After Reese’s death in 1881, the property was purchased by John W. Bixby with the financial backing of his cousins, Jotham and Llewellyn Bixby (who owned the adjacent Rancho Los Cerritos, and banker I.W. Hellman. J.W. developed a thriving operation, renovated the old shepherd’s adobe into the present Rancho house, and was just starting the development of Alamitos Beach when he met an untimely death in 1887, assumed to be appendicitis.
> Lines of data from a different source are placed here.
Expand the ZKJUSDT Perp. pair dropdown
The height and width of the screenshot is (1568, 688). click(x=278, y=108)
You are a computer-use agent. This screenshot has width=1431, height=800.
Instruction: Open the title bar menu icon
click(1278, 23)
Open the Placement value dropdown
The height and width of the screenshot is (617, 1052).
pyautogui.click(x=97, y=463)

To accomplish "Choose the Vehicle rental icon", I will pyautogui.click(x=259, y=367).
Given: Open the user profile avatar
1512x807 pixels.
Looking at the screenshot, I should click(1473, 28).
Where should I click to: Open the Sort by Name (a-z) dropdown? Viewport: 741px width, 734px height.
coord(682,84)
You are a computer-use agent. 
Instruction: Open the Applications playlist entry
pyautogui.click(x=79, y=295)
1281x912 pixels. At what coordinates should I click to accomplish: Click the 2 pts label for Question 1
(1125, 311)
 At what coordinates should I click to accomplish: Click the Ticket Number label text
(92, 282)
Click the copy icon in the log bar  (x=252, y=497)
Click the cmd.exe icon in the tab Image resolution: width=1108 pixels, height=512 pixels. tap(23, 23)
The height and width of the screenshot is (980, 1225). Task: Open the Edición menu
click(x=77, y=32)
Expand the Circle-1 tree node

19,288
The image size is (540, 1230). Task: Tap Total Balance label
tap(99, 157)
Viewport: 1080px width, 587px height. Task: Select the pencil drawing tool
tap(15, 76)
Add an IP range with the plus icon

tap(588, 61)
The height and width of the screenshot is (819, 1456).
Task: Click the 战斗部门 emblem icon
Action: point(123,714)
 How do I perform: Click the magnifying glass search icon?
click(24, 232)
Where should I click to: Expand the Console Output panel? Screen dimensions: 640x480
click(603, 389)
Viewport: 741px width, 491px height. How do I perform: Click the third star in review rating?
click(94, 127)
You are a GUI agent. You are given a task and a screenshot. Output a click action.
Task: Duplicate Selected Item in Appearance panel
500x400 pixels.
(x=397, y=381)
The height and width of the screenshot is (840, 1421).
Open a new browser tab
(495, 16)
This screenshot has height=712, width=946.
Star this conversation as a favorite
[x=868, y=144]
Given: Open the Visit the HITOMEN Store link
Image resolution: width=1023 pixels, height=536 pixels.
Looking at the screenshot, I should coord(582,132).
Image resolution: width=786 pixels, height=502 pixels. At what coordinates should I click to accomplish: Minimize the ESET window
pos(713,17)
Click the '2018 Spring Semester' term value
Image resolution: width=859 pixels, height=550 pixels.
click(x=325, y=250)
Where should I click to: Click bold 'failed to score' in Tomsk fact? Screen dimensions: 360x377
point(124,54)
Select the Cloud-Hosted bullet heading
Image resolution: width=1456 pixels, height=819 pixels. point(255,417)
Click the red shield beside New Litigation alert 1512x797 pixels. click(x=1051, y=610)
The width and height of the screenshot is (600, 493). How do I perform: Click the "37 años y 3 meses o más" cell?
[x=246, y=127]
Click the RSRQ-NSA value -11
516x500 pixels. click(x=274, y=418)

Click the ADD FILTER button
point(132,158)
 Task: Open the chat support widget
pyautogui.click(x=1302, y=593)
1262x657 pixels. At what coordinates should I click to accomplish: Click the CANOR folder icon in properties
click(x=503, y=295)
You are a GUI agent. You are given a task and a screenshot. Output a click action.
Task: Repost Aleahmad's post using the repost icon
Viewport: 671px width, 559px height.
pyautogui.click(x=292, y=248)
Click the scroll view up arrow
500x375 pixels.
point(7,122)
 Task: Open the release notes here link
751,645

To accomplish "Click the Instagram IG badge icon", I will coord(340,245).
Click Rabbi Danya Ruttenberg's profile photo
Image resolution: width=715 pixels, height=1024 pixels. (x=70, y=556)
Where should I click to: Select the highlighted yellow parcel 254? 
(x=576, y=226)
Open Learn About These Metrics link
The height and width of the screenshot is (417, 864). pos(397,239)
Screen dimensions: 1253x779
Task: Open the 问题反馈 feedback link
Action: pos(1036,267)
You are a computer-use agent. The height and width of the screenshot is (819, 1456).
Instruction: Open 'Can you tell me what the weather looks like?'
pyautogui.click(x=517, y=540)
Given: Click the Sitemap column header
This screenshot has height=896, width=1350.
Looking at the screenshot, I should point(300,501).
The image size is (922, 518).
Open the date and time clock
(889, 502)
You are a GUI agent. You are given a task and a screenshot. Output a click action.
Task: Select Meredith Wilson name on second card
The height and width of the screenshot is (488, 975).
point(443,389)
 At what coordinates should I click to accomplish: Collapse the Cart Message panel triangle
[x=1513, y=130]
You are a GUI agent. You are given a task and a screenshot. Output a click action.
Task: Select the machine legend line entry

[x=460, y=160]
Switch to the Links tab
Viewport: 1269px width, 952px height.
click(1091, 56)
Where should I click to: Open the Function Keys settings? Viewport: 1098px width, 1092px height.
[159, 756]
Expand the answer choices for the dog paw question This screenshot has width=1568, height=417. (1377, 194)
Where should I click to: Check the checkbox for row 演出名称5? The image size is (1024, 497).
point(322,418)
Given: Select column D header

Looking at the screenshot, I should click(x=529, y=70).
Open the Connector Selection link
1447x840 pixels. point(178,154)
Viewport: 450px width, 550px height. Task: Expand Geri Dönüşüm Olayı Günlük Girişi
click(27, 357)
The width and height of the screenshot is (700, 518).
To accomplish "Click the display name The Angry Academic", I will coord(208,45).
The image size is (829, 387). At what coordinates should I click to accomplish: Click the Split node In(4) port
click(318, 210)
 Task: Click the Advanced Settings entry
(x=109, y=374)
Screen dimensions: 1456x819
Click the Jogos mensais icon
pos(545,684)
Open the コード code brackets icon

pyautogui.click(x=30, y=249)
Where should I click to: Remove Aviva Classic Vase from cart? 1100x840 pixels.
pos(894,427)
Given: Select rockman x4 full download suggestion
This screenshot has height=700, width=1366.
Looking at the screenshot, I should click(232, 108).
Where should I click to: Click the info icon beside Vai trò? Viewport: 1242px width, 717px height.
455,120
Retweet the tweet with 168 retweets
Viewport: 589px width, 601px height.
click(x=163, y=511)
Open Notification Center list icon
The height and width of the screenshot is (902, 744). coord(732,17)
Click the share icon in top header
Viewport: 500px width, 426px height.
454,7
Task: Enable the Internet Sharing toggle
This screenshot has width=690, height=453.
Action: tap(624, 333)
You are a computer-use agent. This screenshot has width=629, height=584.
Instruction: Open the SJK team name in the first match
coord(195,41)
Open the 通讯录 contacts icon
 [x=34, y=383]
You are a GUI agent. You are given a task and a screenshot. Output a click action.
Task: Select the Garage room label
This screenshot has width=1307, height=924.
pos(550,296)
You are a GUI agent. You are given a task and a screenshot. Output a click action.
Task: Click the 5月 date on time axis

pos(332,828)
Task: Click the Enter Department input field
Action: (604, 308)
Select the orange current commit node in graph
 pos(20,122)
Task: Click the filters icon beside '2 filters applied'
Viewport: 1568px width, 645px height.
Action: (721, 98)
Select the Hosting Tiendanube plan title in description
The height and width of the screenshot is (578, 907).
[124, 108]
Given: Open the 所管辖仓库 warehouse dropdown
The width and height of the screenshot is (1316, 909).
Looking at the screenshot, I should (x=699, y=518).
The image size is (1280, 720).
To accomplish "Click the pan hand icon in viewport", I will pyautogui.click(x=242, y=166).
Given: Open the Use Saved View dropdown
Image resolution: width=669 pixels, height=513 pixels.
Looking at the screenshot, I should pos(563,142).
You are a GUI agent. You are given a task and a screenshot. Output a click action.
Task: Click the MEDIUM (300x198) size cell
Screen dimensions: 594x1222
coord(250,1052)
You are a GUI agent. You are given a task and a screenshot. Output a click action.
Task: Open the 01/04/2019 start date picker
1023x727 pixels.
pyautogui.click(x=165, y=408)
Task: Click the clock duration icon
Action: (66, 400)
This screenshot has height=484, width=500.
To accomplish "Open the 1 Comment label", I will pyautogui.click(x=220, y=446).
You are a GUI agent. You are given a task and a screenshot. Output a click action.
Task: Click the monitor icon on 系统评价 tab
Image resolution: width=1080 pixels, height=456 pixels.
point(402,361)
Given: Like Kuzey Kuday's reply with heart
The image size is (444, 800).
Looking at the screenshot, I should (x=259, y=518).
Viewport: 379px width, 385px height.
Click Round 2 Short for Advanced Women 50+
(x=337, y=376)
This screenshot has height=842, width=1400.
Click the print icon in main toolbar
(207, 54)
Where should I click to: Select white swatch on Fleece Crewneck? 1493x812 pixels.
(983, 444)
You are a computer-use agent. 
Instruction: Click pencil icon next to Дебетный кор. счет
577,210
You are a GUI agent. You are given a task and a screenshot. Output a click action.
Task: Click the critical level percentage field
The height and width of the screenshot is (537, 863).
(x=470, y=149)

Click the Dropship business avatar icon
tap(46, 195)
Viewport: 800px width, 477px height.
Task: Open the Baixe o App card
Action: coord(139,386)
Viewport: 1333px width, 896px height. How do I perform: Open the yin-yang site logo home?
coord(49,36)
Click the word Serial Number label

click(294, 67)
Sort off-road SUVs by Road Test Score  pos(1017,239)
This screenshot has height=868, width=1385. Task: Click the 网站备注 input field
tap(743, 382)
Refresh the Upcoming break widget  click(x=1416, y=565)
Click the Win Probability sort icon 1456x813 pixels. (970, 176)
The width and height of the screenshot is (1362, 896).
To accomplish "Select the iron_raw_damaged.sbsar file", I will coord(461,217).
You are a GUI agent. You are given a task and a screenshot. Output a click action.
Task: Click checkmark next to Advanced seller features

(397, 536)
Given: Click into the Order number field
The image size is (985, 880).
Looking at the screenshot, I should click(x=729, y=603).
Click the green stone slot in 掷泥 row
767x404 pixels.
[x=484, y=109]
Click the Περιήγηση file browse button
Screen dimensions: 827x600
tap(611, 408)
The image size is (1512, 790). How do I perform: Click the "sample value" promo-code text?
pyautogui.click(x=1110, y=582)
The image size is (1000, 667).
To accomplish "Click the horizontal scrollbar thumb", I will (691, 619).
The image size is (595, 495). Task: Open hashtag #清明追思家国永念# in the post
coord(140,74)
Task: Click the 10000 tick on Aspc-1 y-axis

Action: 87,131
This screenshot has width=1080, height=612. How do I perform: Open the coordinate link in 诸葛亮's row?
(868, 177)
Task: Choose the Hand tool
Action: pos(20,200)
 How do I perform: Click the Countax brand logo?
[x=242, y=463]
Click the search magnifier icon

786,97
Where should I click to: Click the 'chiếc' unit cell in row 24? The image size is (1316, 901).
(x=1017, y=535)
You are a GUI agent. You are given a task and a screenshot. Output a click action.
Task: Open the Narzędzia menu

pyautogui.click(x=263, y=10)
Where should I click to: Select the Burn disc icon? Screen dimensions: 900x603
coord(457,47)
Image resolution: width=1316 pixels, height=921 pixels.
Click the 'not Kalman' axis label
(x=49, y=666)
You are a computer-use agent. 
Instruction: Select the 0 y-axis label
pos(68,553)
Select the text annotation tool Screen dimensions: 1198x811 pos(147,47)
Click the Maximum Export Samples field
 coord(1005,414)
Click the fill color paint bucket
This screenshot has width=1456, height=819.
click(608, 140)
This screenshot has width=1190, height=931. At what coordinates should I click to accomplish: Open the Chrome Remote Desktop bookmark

After J.W. death, the undeveloped Alamitos land was divided equally between his heirs (the middle section, about half in LA County and half in Orange County), his cousins (the northern third), and Hellman (the southern third in Orange County). The sugar factory town of Los Alamitos was originally developed by Lewellyn Bixby in their northern third, but many of the beets were grown on the other Alamitos lands. In the early 1900s, John W.’s children, Fred & Susannah Bixby Bryant divided their land with Fred keeping the southern parcel with the Rancho adobe and was basically the land between Bixby Road (think Mainway in Rossmoor and an extended line east to Stanton) and the 7th Street-Garden Grove Boulevard line.

While S&S formally purchased the land in 1965, they had secured options on the land from the Bixby Ranch Co. long before that, and had already developed College Park, University Park Estates in Long Beach, and Garden Park in Garden Grove. The latter was built first because the final route of the freeways had not yet been decided.